The best I can suggest is to be vigilant.


As a baseline, I assume that everything asking for a Wifi connection was made by a firm with no software security department at all. Just assume that every device you give your Wifi password to has been rooted, knows everything on your computer, and is sending the most valuable bits somewhere bad. Frankly that's a bigger concern for me than whether it's part of a DDOS botnet, or whether your TV manufacturer is selling your watching habits to someone (it almost certainly is).

So my humble suggestion:
One very simple step in the right direction is just never to give your Wifi password to any device you don't *absolutely* need to have connectivity. If the thing can't get on your net, at least you're safe from vulnerabilities in that one box. I would never give my password to my fridge or doorbell or washing machine or TV or printer. Some things have to have it to provide functionality I choose not to live without, but in our house that's only Apple devices--at least Apple probably has a pretty good security budget. We're vulnerable, but less vulnerable that we might be.

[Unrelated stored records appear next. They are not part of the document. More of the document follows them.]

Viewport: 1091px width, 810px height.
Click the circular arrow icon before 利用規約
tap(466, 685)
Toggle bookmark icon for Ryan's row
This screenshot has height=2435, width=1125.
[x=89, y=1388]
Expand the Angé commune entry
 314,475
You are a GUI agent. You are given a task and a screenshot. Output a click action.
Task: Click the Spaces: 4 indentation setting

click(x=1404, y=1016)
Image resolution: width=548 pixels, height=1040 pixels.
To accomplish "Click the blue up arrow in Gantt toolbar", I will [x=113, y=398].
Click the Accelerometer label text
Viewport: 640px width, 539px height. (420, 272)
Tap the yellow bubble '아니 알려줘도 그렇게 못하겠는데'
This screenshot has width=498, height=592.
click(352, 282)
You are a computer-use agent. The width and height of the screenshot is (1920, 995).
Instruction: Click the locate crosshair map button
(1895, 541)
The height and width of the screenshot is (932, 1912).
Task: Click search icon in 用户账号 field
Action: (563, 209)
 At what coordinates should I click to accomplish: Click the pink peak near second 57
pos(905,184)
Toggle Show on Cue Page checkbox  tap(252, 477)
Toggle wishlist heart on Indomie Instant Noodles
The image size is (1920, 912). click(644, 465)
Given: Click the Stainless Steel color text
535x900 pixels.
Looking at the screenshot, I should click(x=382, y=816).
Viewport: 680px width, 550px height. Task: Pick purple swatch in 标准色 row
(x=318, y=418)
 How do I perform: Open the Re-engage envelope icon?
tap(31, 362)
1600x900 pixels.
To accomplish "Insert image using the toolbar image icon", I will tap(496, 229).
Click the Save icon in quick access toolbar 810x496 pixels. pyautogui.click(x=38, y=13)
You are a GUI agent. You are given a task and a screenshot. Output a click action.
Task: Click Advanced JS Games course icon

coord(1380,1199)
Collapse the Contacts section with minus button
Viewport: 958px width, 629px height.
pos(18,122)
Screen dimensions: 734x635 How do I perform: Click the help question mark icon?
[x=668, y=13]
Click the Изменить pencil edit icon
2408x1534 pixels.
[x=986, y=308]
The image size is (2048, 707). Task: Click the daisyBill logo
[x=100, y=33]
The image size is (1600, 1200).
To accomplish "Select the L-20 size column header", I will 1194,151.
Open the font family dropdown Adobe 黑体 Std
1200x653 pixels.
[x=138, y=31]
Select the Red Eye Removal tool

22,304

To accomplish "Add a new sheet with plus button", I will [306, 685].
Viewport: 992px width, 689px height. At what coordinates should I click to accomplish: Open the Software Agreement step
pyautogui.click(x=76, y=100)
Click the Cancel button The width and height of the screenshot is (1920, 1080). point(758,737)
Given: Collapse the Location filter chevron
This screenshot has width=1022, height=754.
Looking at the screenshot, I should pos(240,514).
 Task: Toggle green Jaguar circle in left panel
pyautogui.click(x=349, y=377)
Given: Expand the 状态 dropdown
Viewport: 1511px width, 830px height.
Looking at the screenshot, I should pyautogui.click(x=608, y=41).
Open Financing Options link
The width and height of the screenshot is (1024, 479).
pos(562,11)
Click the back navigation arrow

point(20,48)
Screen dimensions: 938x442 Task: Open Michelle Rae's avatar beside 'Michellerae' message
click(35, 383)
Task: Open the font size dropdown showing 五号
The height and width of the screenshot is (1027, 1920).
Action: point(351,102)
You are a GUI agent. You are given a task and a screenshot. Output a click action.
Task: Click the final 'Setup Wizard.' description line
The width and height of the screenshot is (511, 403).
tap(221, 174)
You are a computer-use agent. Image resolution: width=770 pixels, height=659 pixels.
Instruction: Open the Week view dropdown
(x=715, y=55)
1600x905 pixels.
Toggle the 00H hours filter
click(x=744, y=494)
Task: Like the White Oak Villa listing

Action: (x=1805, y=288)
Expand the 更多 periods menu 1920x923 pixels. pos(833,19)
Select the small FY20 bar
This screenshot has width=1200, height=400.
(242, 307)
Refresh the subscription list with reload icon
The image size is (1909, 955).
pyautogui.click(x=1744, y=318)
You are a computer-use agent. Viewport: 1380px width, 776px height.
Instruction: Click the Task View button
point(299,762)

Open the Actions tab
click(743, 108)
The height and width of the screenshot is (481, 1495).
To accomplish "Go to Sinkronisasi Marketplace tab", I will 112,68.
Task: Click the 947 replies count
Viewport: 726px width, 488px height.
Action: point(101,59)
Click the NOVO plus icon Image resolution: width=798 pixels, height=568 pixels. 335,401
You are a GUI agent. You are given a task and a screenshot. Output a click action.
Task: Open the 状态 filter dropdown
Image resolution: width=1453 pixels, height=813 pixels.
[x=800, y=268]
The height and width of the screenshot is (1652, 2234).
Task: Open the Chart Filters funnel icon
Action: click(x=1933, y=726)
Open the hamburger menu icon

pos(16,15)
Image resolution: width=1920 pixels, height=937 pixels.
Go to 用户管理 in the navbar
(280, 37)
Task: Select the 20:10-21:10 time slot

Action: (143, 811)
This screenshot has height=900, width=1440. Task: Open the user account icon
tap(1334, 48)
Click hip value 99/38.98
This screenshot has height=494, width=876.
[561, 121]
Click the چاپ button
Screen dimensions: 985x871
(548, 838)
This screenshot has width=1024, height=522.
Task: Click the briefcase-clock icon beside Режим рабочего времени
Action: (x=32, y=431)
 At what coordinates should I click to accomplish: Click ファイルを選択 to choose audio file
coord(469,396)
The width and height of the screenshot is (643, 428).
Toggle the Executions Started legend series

Other things like my pool monitor or my alarm system, which need to have internet access to be monitored by people elsewhere, are on dedicated subnets isolated from my house net. (you can buy small boxes pre-configured with complete port isolation, so each thing plugged into it can get to the internet, but not to anything else within the house--no need for router table expertise). I don't use the Wifi in the router from my ISP, I turn that off and buy my own wireless access point. I like Ruckus.

I enjoyed the book "If it's Smart, it's Vulnerable." By a leading security expert, but it isn't a cheery read. The title kind of says it all.